I have already indicated the respects in which I have found DD and LD to be unsatisfactory witnesses. Further, the delay in responding to TH’s and HDL’s allegations via solicitors is inexplicable if they had a genuine defence, and I also think that it is a striking feature of the evidence that the harassment stopped after personal service of the injunction. At that point, whatever their state of mind before, they fully appreciated and understood the consequences of breach.
I have also referred to the features of the evidence which can only be described as odd. If DD and/or LD were behind the calls, they knew that TH was fully aware of DGL’s bank details. The messages sent on 26th and 27th April were almost ridiculously crass, given amongst other things the risks they were taking. However, it is a false endeavour in cases of this sort to seek to analyse the evidence too closely for complete coherence, and to attempt to attribute a logical and sensible thought-process to behaviour which is inherently irrational.

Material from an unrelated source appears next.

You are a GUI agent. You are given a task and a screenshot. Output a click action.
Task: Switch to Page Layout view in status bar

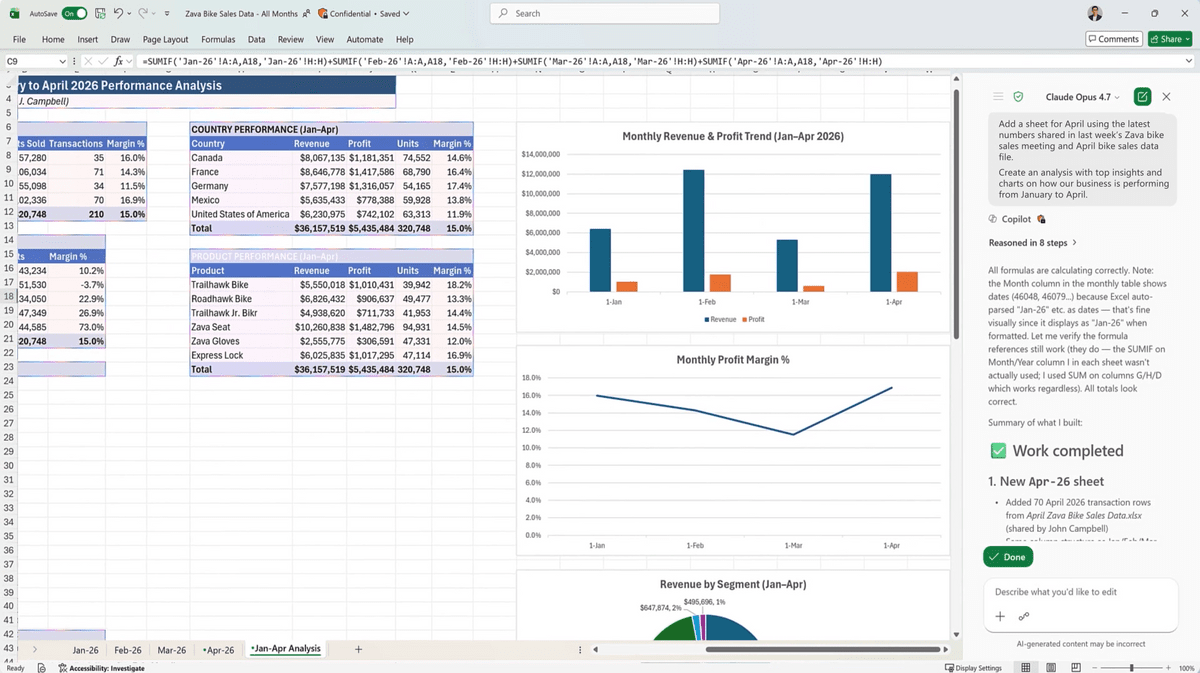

Overall, I am satisfied by a wide margin that the case of TH and HDL has been proved.
Discussion: Remedies
I have decided that TH and HDL are entitled to a permanent injunction because there is a risk that without it this conduct might be repeated. DD and LD have obeyed the interim injunction, but I am far from convinced that without legal protections there would not be a repeat.
TH is entitled to general damages for distress. He is not entitled to recover damages as a proxy for his family’s distress. Para 43-019 of McGregor on Damages provides some useful guidance. S&D Property Investments Ltd v Nisbet [2009] EWHC (Ch) provides the closest analogue to the present case. There, £7,000 was awarded as compensation for harassment carried out in connection with the non-payment of a debt. The conduct in the instant case is more serious, and in all the circumstances I award the sum of £11,500 as damages for distress and injury to feelings.
As for special damages, I think that I can take judicial notice of the fact that the sums charged by this security company were, and are, on the high side. However, a claimant in these circumstances is not required to shop around, and in my judgment the nature of the threats justified 24-hour security.
Once the injunction was in place, TH had a substantial measure of protection. The law requires him to act reasonably, and in my judgment there soon came a time at which further security was no longer reasonably required. In my judgment, after about one month, it should have become clear to TH that the injunction was effective. In all the circumstances of this case I allow the claim for security services at the rates and over the hours sought but only until 23:59 on 27th May 2021.
I invite Counsel to draw up an order reflecting my findings.